The clay helps to protect the seeds from intense heat, waterlogging or hungry birds. Traditionally seed bombs were used for stealth gardening in urban environments!

You will need:

  • A measuring cup
  • 1 cup of native wildflower seed (bought or harvested)
  • 2 cups of top soil or compost
  • 5 cups of potter’s clay (NOT air-drying craft clay)
  • water
  • A mixing bowl
  • Empty egg boxes to hold finished bombs

What to do:

  • Mix the soil and clay with enough water to make a dough.
  • Add the seeds and keep mixing until they are well distributed.
  • Take a handful of the mixture and roll it into a ball.
  • Place the finished ball into an egg box (or similar) to dry for a day or so.

Your finished bombs are best sown in early spring or autumn just before a heavy rainfall to help them germinate. Finished seed bombs can be kept in a cool dry place in a cardboard container.

To sow them, gently toss them into a patch of bare earth in a sunny spot.


3. Clay prints

This is a finding and making activity using clay to record a print of natural materials. In the example above I have used leaves, but you could use sticks, bark, nuts or even handprints.

You will need:

  • Clay.
  • Natural objects to use to print with.
  • A rolling pin and something to roll on (I used a milk bottle and a log round).

Collect your materials, bearing in mind that what works best will have a definite texture, and an edge that will show up clearly. It is also good to avoid things that are potentially stingy or prickly!

  • Roll the clay out until it is smooth enough to take an impression.
  • Place whatever you are printing on the clay and press down carefully but firmly. Try not to get your thumb prints on the clay and don’t push so hard that you can’t get the leaves/sticks/etc off the clay when you are done!
  • Carefully peel away the object from the clay to reveal the impression.
  • You can cut carefully around the outline of your prints and leave them to dry as ornaments.


4. Make a story stick

This activity helps children to develop vocabulary and storytelling techniques.

The Aborigines first used ‘message sticks’ to remember and convey information.
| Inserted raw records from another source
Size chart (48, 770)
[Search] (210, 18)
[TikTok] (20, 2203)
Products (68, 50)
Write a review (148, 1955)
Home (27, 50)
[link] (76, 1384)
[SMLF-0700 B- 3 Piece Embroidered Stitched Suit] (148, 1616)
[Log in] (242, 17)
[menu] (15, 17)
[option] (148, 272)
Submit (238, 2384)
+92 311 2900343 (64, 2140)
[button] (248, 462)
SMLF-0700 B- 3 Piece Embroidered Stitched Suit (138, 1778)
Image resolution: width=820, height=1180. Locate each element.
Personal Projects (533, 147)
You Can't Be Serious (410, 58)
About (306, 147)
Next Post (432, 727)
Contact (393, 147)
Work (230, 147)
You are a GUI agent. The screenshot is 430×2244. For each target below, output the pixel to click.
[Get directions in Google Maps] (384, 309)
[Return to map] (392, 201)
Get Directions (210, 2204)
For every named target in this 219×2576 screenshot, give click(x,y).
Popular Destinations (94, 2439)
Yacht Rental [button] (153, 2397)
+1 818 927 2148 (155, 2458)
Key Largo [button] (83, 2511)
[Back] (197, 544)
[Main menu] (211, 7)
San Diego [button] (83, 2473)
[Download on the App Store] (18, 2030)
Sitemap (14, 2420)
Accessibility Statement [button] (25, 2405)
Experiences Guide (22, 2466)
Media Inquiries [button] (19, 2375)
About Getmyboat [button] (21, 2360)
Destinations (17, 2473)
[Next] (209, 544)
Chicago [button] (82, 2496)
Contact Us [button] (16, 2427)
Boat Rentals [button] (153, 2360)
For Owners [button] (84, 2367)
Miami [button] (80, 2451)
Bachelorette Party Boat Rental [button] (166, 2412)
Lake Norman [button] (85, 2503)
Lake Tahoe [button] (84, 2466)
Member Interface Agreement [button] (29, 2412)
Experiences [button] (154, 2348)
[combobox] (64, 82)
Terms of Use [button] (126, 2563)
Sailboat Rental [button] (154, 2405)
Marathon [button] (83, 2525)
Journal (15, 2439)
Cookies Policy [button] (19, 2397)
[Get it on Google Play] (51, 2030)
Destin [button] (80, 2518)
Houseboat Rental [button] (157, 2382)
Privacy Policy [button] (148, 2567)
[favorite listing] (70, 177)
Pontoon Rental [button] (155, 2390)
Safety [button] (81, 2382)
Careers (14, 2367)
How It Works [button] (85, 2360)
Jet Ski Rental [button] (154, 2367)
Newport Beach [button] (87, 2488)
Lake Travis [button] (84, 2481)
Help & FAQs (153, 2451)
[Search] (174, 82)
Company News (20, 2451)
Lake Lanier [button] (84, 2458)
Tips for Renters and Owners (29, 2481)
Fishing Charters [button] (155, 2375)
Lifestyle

The sticks were easy to carry, and carved or painted with symbols and tribal markings that together told a story or recorded important facts.

You will need:

  • A stick.
  • String or wool.
  • Found materials from the environment (leaves, feathers’ smaller sticks).

What to do:

  • Find a stick: it can be any length from a staff to no longer than the length of your forearm. It should be easy for you to carry safely though.
  • Think about the type of story you want to tell, and choose your materials accordingly. Or, see what you find on your daily walk and use that to tell your story.
  • Attach your found objects to the stick, with string or wool.
  • Use your stick to help you remember the parts of the story you want to tell.